Notice the shapes and the veins through the leaves. The grasses and leaves left their imprints on the paper, exposed by daylight and captured forever.

 
 

Eco Arts group phytogram collective film, printed onto super 8mm, spliced together and digitised by Colette Lewis.

Our collective film is a collaboration with the Eco Arts course group, created together by positioning the organic material onto super 8mm and 35mm film, covered by glass and exposed to UV light for several hours. The 35mm film was then cropped, spliced, and collated before scanning by Colette Lewis to be digitised as our collective film.

Splicing and digitising the 8mm film | Exposed 35mm negatives with plant phenols


The sun and the moon

Eco printing On fabric and paper, with Ashleigh Ellis

Using the print to make a notebook, capturing nature’s colour palette.

Silk and flannel cotton was pre-treated and prepared in an iron wash by Ashleigh Ellis to activate the natural tannins, and provided a taste of what eco printing involves.
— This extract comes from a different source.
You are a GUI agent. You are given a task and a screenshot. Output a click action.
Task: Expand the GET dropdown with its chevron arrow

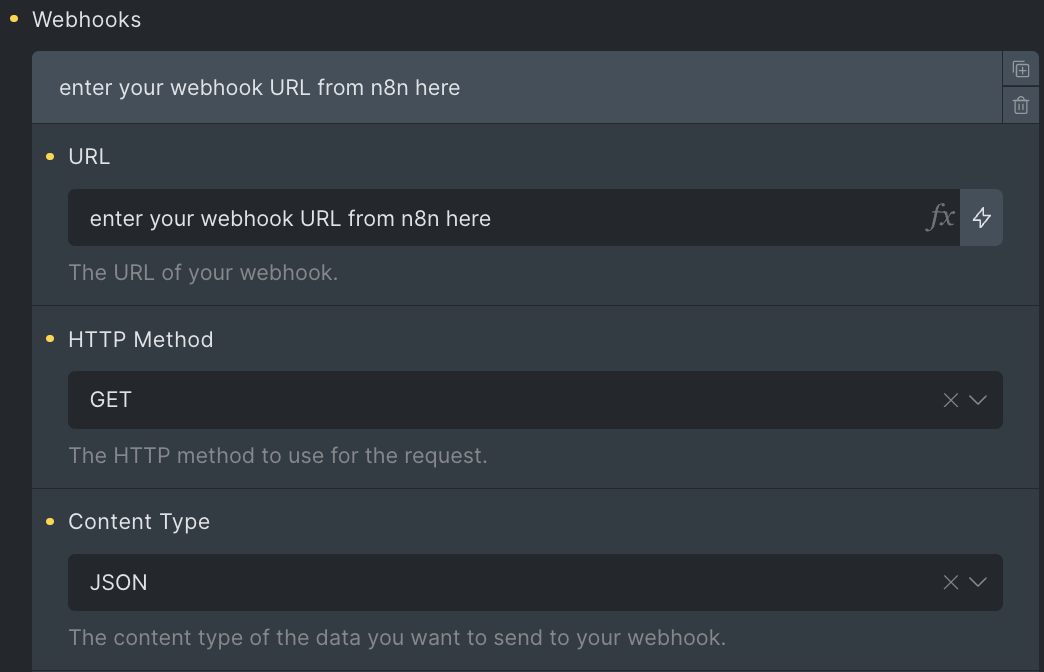click(x=977, y=400)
By extracting the tannins, leaves can be printed onto different surfaces creating designs and variations in many colours. Choosing leaves and placing them in a pattern on the textiles, wrapping up the material with greaseproof paper and tying tightly prior to steaming for nearly two hours.

 

From two different sides of one leaf, the sun and the moon side, there is darkness and light, day and night, mirror images, reflections and opposites in nature.
We unwrapped nature’s design, imprinted onto fabrics that after washed and dried on 28th November 2023 can become anything…


Sound art alternative

We recorded several frequencies of tones and sounds from a selection of tuning forks at our workshop with Anne Marie Deacy. These tones, recorded with the MA group, provided me with an alternative sound to what this natural environment is sharing with us. Instead of wind, birdsong, and background noise, it is now just tone instead — focussing on visual nature — communicating simplicity.


Painting a river: our Eco Arts journey

Compilation of exercises with Jess Marbe and Karen Webster

22nd March 2024

Creating a visual of my journey along the Eco Arts path since initiation in September 2023 to today, using inks and oil pastels to create a single image, a metaphor from the start to the finish. What have I experienced to date? What am I expecting to achieve?
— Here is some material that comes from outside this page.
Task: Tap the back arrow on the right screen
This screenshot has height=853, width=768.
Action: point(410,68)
There was a sheer volume of information flooding into a narrow space, overflowing and absorbing, pouring into our learning, slowing and spreading out, unknown where it will take us, but becoming steady.


Our Special Places

Memories of childhood: adventure; fantasy and imagination; animal allies; maps and paths; special places; small worlds; hunting and gathering.
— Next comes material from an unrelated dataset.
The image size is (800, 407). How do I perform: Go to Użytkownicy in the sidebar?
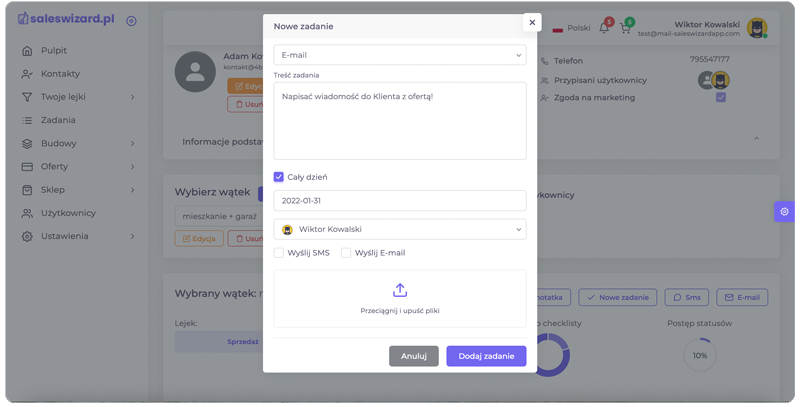tap(67, 213)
An exercise with Karen Webster from the book “Children's Special Places: Exploring the Role of Forts, Dens, and Bush Houses in Middle Childhood” by David Sobel, an environmental educator and author.

Remembering

Reflecting on our individual sense of place, a childhood memory of special places. For me it
was the Ounavarra Woods through the gates of the walled garden beside the glasshouses, where my grandfather worked, in County Wexford.


Ecological art in education

Working together to communicate. Being conscious of place and aware of leaving little trace.


Eco Art printing with Clay and natural materials

Printing process on clay

With Karen Webster, we rolled out slabs of clay and left them overnight, covered, to firm up before creating impressions. We gathered our selection of dried or fresh natural materials responsibly and respectfully to the environment. Upon selecting the material, we placed a plant onto and rolled it into the clay to make an impression. Once we removed the material we then rolled on some water-based Lino ink or poster paints. By pressing paper on top of the ink we created our prints, and then left to dry. The clay was recycled by scraping off the ink and wiping the clay clean with a damp cloth before resealing in the bag.


Handmade paper ARt

Using paper pulp and recycled materials to create unique handmade paper. Incorporating seeds saved and harvested from my garden provides a method of sharing nature. After planting the handmade paper, and when the natural materials decompose, the seeds embedded in the paper will transform into plants, flowers or herbs.